--- Material for the task ---

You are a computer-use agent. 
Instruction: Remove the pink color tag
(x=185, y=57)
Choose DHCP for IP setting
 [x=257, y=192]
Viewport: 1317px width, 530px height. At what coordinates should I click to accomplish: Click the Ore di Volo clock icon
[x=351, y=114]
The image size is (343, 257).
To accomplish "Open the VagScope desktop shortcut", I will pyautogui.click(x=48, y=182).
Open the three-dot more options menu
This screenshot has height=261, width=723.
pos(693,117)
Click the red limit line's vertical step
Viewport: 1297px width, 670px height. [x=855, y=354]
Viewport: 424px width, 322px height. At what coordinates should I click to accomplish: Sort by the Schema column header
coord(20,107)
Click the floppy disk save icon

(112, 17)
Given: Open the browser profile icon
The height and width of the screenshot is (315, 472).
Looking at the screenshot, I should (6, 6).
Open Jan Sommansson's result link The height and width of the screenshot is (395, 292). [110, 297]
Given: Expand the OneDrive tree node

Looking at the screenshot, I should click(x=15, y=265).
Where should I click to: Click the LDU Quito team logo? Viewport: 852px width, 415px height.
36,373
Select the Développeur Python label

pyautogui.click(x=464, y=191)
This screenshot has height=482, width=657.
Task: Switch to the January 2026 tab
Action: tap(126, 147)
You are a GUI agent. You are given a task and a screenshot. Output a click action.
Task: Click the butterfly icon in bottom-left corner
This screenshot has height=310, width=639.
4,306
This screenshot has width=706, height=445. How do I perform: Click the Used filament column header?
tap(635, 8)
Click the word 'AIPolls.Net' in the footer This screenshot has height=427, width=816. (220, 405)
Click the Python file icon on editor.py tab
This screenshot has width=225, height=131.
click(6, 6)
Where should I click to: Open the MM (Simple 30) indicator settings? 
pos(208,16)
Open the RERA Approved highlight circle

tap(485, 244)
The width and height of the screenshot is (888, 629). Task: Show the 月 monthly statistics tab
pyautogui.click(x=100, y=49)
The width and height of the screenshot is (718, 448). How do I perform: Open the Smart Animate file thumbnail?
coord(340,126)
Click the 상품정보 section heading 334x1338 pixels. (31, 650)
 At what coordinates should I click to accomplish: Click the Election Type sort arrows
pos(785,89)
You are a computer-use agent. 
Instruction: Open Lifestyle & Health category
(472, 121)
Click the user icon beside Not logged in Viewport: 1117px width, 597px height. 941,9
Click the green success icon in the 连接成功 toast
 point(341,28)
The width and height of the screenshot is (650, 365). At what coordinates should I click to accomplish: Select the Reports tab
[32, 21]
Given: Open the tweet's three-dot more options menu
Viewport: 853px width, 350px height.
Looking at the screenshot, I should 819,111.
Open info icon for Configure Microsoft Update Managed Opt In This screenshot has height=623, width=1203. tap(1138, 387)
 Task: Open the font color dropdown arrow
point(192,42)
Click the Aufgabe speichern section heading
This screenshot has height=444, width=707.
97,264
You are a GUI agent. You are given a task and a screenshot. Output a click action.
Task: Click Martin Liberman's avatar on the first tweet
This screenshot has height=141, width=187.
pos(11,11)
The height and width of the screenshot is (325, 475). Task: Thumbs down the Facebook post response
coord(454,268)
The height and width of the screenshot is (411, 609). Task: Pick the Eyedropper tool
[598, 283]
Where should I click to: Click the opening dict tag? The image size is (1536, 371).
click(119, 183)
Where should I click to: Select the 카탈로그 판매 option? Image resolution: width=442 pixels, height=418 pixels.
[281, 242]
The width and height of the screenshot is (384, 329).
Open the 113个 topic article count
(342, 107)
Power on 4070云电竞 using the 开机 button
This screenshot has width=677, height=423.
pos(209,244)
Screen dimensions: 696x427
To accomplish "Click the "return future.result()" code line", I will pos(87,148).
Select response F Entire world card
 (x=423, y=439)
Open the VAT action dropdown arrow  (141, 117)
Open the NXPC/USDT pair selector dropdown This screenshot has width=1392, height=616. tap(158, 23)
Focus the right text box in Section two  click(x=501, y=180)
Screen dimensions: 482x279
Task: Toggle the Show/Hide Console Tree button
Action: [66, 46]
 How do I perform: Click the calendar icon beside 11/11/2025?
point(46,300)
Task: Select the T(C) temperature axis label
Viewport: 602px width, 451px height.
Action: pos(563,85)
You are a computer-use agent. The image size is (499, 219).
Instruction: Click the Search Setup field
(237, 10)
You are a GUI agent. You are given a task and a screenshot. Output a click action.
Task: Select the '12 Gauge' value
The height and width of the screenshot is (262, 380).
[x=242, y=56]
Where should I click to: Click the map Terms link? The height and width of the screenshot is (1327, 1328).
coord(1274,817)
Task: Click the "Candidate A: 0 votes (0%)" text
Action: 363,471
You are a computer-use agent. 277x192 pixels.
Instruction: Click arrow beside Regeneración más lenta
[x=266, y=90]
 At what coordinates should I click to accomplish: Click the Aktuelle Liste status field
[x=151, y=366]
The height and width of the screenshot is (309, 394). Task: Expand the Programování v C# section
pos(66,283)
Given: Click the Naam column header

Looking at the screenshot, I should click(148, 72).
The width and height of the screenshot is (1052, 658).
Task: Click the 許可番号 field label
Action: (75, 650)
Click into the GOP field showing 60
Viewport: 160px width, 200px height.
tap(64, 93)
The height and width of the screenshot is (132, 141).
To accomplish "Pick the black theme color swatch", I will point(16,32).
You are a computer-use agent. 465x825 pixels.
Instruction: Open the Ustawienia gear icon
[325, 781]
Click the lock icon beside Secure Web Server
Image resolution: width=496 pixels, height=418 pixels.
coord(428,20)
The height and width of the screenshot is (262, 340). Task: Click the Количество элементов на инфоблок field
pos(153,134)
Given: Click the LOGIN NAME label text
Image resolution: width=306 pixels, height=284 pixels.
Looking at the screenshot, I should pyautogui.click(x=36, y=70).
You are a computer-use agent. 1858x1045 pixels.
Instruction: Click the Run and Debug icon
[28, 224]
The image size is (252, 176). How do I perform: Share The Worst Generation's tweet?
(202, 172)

---

● Activity:
The response must repeat exactly the lines from the top of the material through the line containing "The image size is (343, 257).", both included, with no other output.

● Answer section:
You are a computer-use agent. 
Instruction: Remove the pink color tag
(x=185, y=57)
Choose DHCP for IP setting
 [x=257, y=192]
Viewport: 1317px width, 530px height. At what coordinates should I click to accomplish: Click the Ore di Volo clock icon
[x=351, y=114]
The image size is (343, 257).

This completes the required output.